I like to think that when the body moves, it gives us clues as to potential problems and reasons for existing ones.
I like to look at pain not as an annoyance, but as something to be grateful for (well, not that I am grateful for others pain, but I am grateful for the signal that lets me know something needs to happen or things are just going to get worse).
The body is letting us know in its own way that there is a problem that needs to be addressed. Once we address that problem the pain will usually go away. What a beautiful system.
If we listen closely enough, we can begin to identify and unravel the clues of the body as they show themselves.
Whenever I hear someone talk about pain in their body, part of me becomes Nancy Drew. Well, maybe Sherlock Holmes would be a better (and more dashing) role to imagine myself becoming.
If you remember the game “CLUEDO” when you were a young tyke, you might have held your cards up high and thrown them down with great force at the same time shouting
“It was Miss Peacock, in the conservatory, with the lead pipe!”
Cluedo – where brutal slayings meet family entertainment
That’s pretty much what I do when I find the cause of pain in the body – wouldn’t it be great if there was a board game where you could get real excited and I jump up and announce to that:
“the pain in your right knee is because of your left inner thigh not externally rotating enough so your right glute is tightening in response to the tight inner left thigh which means your knee has to absorb more shock because your right glute is not moving as well and so your right knee is hurting due to the excessive load it is carrying!”

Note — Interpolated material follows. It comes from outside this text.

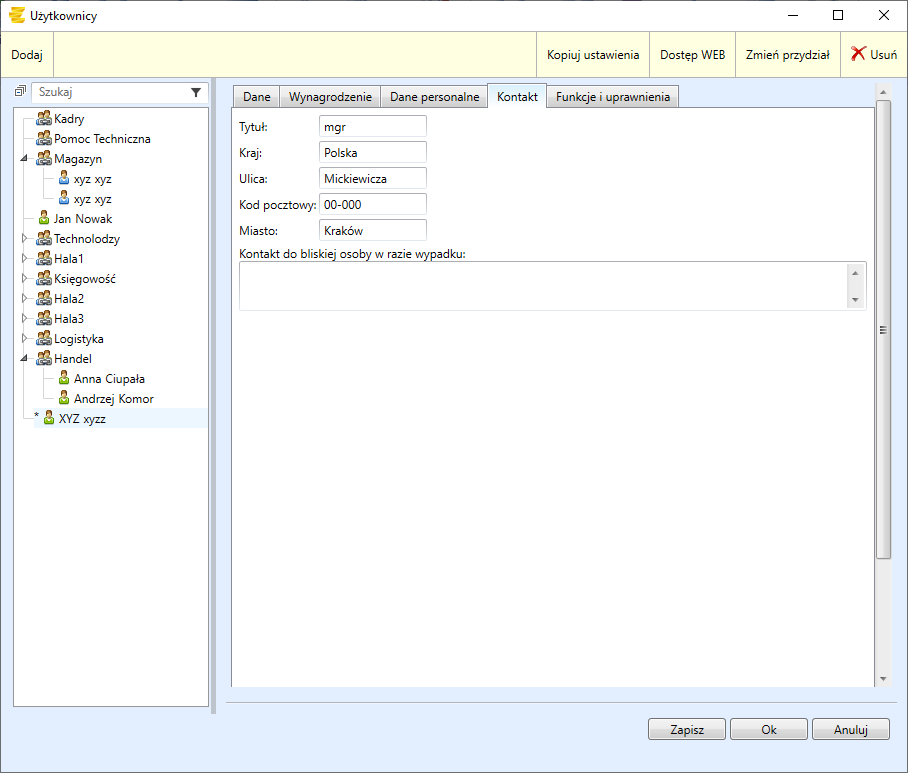The width and height of the screenshot is (908, 773).
Task: Click the filter funnel icon in search box
Action: click(196, 92)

And then you throw down your cards… maybe not the best board game idea ever, but it would give that damn Cranium a run for its money I am sure! (ok maybe it would be less successful, but it’s a better idea than another monopoly theme knockoff, right?)

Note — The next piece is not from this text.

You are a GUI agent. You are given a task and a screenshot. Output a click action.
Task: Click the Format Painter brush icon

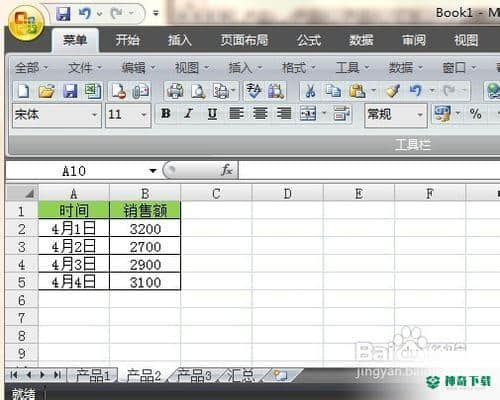[x=393, y=91]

To return to the scene of the injury if I may, if I put on my Sherlock holmes hat and think about the human body, there are often many different sources an injury can evolve from.

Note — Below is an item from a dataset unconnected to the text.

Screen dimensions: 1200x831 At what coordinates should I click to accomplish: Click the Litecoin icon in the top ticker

If we feel pain in our left buttcheek it is our body trying to tell us something. If we listen closely enough – and perhaps ask the surrounding muscles what happened we can begin to develop a theory as to where the perpetrator (and perhaps his accomplices) are coming from.
How we deduce that? Well, that’s a whole new post there… The most important thing to know is just because you catch the muscle with the smoking gun, doesn’t mean you found who dunnit!
Frank should have known better than to have beans for breakfast that morning
If you can sense pain in a certain joint, you always check to see where the source might be coming from. The symptom and the cause are not necessarily always in the same location – We just need to follow the clues…
Did you ever have an injury that started with a different part of the body?